● **Aim of the task**: Reproduce every one of the records below word for word, changing nothing.

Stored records

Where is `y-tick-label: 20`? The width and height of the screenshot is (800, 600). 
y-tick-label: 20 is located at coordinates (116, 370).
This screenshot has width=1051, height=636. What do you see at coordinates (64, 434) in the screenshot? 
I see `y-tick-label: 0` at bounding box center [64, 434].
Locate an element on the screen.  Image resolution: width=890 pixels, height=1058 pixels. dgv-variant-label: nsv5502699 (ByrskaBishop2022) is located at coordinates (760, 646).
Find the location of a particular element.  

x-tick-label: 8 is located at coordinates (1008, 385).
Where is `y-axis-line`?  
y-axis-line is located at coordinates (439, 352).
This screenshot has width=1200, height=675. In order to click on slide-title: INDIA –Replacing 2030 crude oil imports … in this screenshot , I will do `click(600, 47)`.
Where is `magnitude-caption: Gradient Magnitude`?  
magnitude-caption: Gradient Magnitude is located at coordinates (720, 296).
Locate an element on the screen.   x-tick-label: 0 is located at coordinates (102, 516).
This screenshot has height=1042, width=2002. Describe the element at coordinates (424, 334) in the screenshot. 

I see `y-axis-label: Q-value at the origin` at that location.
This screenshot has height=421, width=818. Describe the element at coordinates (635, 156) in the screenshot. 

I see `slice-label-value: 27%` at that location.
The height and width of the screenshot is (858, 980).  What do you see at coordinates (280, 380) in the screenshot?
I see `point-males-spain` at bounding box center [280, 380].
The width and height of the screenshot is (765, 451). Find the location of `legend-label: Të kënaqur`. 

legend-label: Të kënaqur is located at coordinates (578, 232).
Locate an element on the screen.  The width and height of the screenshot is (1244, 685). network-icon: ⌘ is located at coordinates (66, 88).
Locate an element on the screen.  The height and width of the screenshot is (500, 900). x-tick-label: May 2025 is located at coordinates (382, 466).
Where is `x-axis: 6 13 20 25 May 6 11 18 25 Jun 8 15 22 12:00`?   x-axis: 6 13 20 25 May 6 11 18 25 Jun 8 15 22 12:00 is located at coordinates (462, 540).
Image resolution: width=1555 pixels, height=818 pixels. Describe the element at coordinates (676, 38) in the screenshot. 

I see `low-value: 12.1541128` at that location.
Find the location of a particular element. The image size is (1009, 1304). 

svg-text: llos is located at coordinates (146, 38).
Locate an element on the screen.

● **Answer space**:
Where is `y-tick-label: 20`? The width and height of the screenshot is (800, 600). 
y-tick-label: 20 is located at coordinates (116, 370).
This screenshot has width=1051, height=636. What do you see at coordinates (64, 434) in the screenshot? 
I see `y-tick-label: 0` at bounding box center [64, 434].
Locate an element on the screen.  Image resolution: width=890 pixels, height=1058 pixels. dgv-variant-label: nsv5502699 (ByrskaBishop2022) is located at coordinates (760, 646).
Find the location of a particular element.  

x-tick-label: 8 is located at coordinates (1008, 385).
Where is `y-axis-line`?  
y-axis-line is located at coordinates (439, 352).
This screenshot has width=1200, height=675. In order to click on slide-title: INDIA –Replacing 2030 crude oil imports … in this screenshot , I will do `click(600, 47)`.
Where is `magnitude-caption: Gradient Magnitude`?  
magnitude-caption: Gradient Magnitude is located at coordinates (720, 296).
Locate an element on the screen.   x-tick-label: 0 is located at coordinates (102, 516).
This screenshot has height=1042, width=2002. Describe the element at coordinates (424, 334) in the screenshot. 

I see `y-axis-label: Q-value at the origin` at that location.
This screenshot has height=421, width=818. Describe the element at coordinates (635, 156) in the screenshot. 

I see `slice-label-value: 27%` at that location.
The height and width of the screenshot is (858, 980).  What do you see at coordinates (280, 380) in the screenshot?
I see `point-males-spain` at bounding box center [280, 380].
The width and height of the screenshot is (765, 451). Find the location of `legend-label: Të kënaqur`. 

legend-label: Të kënaqur is located at coordinates (578, 232).
Locate an element on the screen.  The width and height of the screenshot is (1244, 685). network-icon: ⌘ is located at coordinates (66, 88).
Locate an element on the screen.  The height and width of the screenshot is (500, 900). x-tick-label: May 2025 is located at coordinates (382, 466).
Where is `x-axis: 6 13 20 25 May 6 11 18 25 Jun 8 15 22 12:00`?   x-axis: 6 13 20 25 May 6 11 18 25 Jun 8 15 22 12:00 is located at coordinates (462, 540).
Image resolution: width=1555 pixels, height=818 pixels. Describe the element at coordinates (676, 38) in the screenshot. 

I see `low-value: 12.1541128` at that location.
Find the location of a particular element. The image size is (1009, 1304). 

svg-text: llos is located at coordinates (146, 38).
Locate an element on the screen.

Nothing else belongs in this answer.